Öte yanda CHP’nin statükonun ve vesayetin temsilcisi gibi davranması; CHP’yi ileri demokrasiyi savunanlardan soyutluyor.
Bir zamanlar gerçek sosyal demokratların getirmek istediği düzene yönelik adımlar AK Parti tarafından atılınca algılar altüst oluyor.
Hal böyle olunca…
AK Parti’nin bu adımları bu kesim üzerinde ‘yetmez ama evet’ kararıyla karşılık buluyor.
Uzun lafın kısası, CHP’nin gerçekte bir sol parti olmadığını idrak etmek için alim olmaya gerek yok!
Özetle…
Tom amcanın söylediklerini öyle düşündüğünüz gibi CHP’ye gönderme yapmak için köşeme taşımadığımı umarım anlatabilmişimdir.
Kaldı ki, sol ideolojiye mensup birçok vatandaşımızın başka tutunacak bir dalı olmadığı için CHP’ye (kerhen) oy verdiği de zaman zaman gündeme getiriliyor?
Bu tespitin en büyük kanıtı da, 2015 genel seçimlerinde hakiki solcu kılığına sokulan Selahattin Demirtaş’a gösterilen büyük teveccüh değil midir? (Sarımsağı gelin etmişler, kırk gün kokusu çıkmamış! Ayrı konudur)
Peki soruyu tersten sormamız gerekirse…
AK Parti gerçek bir merkez sağ partisi midir?
Bu sorunun yanıtı, kişisel kütüphanemde de bulunan, Bergamalı merhum gazeteci Şakir Süter’in ‘Merkez Sağ’da Tapu Kavgası’ isimli kitabında bulmak mümkündür.
Şimdi konuyu dağıtmamak adına bu konuda daha sonra ayrı bir yazı kaleme alacağımın altını çizerek, bir önceki satırda sorduğumuz sorunun cevabını şöyle vermek isterim:
AK Parti, bir zamanlar MHP lideri Devlet Bahçeli’nin hilal bıyığı ve beyaz çorabı yasakladığı gibi sembol siyasetine (badem bıyık) bir son vermediği takdirde hiçbir zaman merkez sağ partisi olamayacaktır.
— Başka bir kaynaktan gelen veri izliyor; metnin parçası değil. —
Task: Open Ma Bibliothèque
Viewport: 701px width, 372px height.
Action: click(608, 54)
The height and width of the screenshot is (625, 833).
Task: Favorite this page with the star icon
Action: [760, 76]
Eleştirinizi kabul ediyorum! Biraz karışık bir yazı oldu ve o zaman AK Parti’yi siyasi yelpazenin neresinde tanımlamalıyız? diye sorduğunuzu da şimdiden duyar gibiyim.
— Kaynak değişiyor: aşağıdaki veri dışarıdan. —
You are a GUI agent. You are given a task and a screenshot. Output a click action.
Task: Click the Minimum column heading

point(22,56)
Bu öyle geçiştirilecek bir soru değildir. Öyle ki bu soruya sağlıklı bir cevap vermek adına, yazımızı merhum Cumhurbaşkanlarımızdan Celal Bayar'ın "Başvekilim Adnan Menderes" adlı kitabından küçük bir alıntıyla noktalamak yerinde olacaktır.
Evet, Celal Bayar’ın ağzından aktarıyorum:
"...7 Ocak 1946 pazartesi günü akşamı bir basın toplantısı ile partinin (Demokrat Parti) kurulduğunu açıkladım. Bu sırada basın toplantısındaki bir gazeteci bana:
-Partiniz sağ mıdır, sol mudur? diye bir soru yöneltti.
-Demokrattır, dedim. Programımızı inceleyiniz, orada yerimizi bulacaksınız!
Adnan Menderes benim yanımda oturuyordu. Hemen beni teyiden ekledi:
-Siz Halk Partisinin (CHP) yerini bulun, biz Demokrat Partinin, onun neresinde olduğunu gösterelim."
Sözün özü: Anlayana sivrisinek saz, anlamayana davul zurna az!